[PATCH v2 0/5] Fun with cpp word regex

[Date Prev][Date Next][Thread Prev][Thread Next][Date Index][Thread Index]

 



The cpp word regex driver is a bit too loose and can match too much text
where the intent is to match only a number.

The first patch makes the cpp word regex tests more effective.

The second patch adds problematic test cases. The third patch fixes these
problems.

The final two patches add support for digit separators and the spaceship
operator <=> (generalized comparison operator).

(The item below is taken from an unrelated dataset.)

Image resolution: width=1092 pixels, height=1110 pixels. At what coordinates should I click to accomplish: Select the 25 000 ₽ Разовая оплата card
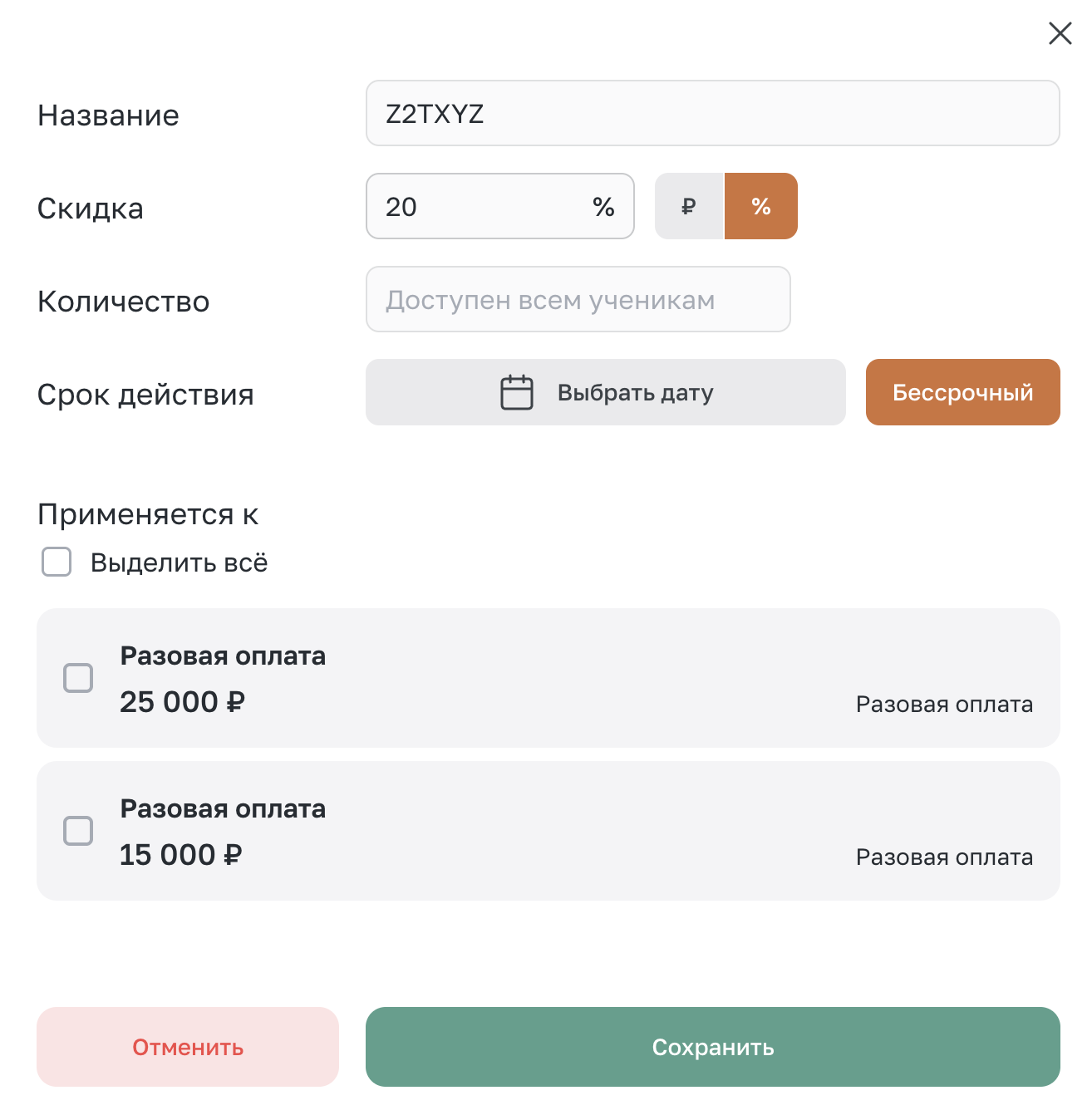tap(548, 678)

I left out support for hexadecimal floating point constants because that
would require to tighten the regex even more to avoid that entire
expressions are treated as single tokens.

Changes since V1:

 * Tests, tests, tests.
 * Polished commit messages.

Johannes Sixt (5):
  t4034/cpp: actually test that operator tokens are not split
  t4034: add tests showing problematic cpp tokenizations
  userdiff-cpp: tighten word regex
  userdiff-cpp: permit the digit-separating single-quote in numbers
  userdiff-cpp: learn the C++ spaceship operator

 t/t4034/cpp/expect | 63 +++++++++++++++++++++++-----------------------
 t/t4034/cpp/post   | 47 +++++++++++++++++++++-------------
 t/t4034/cpp/pre    | 41 +++++++++++++++++++-----------
 userdiff.c         | 10 ++++++--
 4 files changed, 94 insertions(+), 67 deletions(-)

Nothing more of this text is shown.